Und es gibt kein Beispiel, daß es jemals irgendwem gelungen wäre, einem
anderen seinen Glauben zu nehmen, oder daß einer seine Meinung geändert hätte.
    In diesen Vertiefungen, die rund und
tief sind wie Schüsseln, hält sich das Wasser noch lange nach dem Regen wie in
steinernen Gefäßen. Diese Gruben, mit lauwarmem Regenwasser angefüllt, nennen
die Kinder Brunnen und halten, die einen wie die anderen, ohne Unterschied des
Glaubens, in ihnen kleine Fische, Gründlinge und Stichlinge, die sie mit der
Angel fangen.
    Und am linken Ufer liegt, gleich oberhalb
des Weges, ein ziemlich großer Erdhügel, jedoch aus irgendeiner festeren Erde,
grau und versteinert. Auf ihm wächst und blüht nichts außer einem harten,
stacheligen Gras, das wie stählerner Draht ist. Dieser Erdhügel ist Ziel und
Grenze aller kindlichen Spiele um die Brücke. Früher hieß dieser Ort Radisaws
Grab. Und es geht die Sage, daß das irgendein serbischer Held, ein gewaltiger
Mann war.
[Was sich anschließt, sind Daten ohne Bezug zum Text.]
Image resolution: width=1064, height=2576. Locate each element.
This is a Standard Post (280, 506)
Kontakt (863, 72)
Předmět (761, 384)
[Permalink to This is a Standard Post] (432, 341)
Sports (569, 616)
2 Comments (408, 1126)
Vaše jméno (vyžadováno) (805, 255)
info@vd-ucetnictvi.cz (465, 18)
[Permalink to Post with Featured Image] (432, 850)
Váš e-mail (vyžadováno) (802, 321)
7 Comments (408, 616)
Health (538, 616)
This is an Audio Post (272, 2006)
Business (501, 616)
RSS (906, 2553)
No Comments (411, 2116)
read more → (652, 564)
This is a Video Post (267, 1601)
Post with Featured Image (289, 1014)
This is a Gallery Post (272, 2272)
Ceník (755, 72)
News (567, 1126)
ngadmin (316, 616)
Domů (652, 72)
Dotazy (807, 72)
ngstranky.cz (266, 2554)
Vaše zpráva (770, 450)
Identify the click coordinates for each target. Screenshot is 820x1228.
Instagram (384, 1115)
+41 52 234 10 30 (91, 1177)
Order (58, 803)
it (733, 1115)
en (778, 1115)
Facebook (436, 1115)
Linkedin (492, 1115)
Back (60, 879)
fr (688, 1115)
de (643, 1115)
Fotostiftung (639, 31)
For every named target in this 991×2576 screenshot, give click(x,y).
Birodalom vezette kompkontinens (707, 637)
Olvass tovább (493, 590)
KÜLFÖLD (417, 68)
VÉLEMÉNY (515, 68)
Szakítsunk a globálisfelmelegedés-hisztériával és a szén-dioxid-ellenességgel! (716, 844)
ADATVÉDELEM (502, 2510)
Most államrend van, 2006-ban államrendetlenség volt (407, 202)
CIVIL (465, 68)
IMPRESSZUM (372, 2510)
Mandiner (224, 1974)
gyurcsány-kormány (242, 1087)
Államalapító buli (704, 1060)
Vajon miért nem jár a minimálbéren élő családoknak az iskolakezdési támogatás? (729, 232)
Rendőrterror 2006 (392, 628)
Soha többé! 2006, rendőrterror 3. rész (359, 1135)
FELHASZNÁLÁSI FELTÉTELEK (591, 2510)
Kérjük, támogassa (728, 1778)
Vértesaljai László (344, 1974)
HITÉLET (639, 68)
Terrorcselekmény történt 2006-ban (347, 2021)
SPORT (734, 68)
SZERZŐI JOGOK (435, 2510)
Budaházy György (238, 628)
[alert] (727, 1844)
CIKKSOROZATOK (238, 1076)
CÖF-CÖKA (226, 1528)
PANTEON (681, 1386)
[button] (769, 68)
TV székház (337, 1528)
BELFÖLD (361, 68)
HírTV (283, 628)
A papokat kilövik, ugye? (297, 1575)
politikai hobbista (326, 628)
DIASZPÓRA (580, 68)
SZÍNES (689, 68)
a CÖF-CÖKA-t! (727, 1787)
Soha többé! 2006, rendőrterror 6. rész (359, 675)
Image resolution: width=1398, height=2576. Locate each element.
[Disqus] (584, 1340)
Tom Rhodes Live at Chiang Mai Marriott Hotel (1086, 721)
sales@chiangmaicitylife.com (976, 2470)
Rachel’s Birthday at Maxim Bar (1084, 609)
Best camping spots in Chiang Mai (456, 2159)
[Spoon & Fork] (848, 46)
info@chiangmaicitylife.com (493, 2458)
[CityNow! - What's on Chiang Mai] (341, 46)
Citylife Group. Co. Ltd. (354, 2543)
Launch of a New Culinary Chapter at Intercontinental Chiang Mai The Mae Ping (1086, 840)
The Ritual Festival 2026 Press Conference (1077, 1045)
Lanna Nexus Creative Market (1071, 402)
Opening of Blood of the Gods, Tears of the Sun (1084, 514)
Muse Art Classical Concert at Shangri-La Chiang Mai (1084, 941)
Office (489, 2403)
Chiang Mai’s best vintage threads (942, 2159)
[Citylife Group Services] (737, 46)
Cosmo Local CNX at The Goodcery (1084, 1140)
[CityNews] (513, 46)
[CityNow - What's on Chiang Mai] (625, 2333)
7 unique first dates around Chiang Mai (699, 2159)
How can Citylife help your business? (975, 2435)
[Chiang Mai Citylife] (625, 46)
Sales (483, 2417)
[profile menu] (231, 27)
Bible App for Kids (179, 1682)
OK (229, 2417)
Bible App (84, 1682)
Und als der Wesir Mechmed Pascha es unternahm, eine Brücke über die
Drina zu bauen, und Leute entsandte, da beugten sich alle und leisteten
Frondienste, nur dieser Radisaw erhob sich, wiegelte das Volk auf und ließ dem
Wesir sagen, er solle von diesem Unterfangen ablassen, denn es würde ihm nicht
so leicht gelingen, eine Brücke über die Drina zu bauen. Und nicht wenig Mühe
kostete es den Wesir, ehe er den Radisaw überwand, denn das war ein gewaltiger
Held unter den Menschen, kein Gewehr und kein Säbel konnten ihn verwunden,
kein Strick und keine Kette ihn binden, er zerriß sie wie dünne Fäden. So einen
starken Talisman trug er bei sich. Und wer weiß, was noch geschehen wäre, ob
der Wesir jemals die Brücke gebaut, wenn sich nicht unter den Männern des
Wesirs einer gefunden hätte, der weise und geschickt war und Radisaws Diener
bestach und ausfragte. So gelang es ihnen, den Radisaw im Schlaf zu überraschen
und mit einer seidenen Schnur zu erdrosseln, denn nur gegen Seide wirkte sein
Talisman nicht. Unsere Frauen glauben, daß es eine Nacht im Jahre gibt, in der
man sehen kann, wie ein starkes weißes Licht geradewegs vom Himmel auf diesen
Hügel fällt. Und das ist irgendwann im Herbst, in der Zeit zwischen Mariä
Geburt und Mariä Himmelfahrt. Aber den Kindern, die halb gläubig, halb
ungläubig aufblieben, um an den Fenstern zu wachen und zu Radisaws Grab
hinüberzustarren, ist es nie gelungen, das himmlische Feuer zu sehen, denn
immer überwältigte sie vorher der Schlaf. Dafür haben wiederum Reisende, denen
gar nichts daran liegt, irgendeinen weißen Schein auf dem Hügel oberhalb der
Brücke gesehen, wenn sie des Nachts in die Stadt zurückkehrten.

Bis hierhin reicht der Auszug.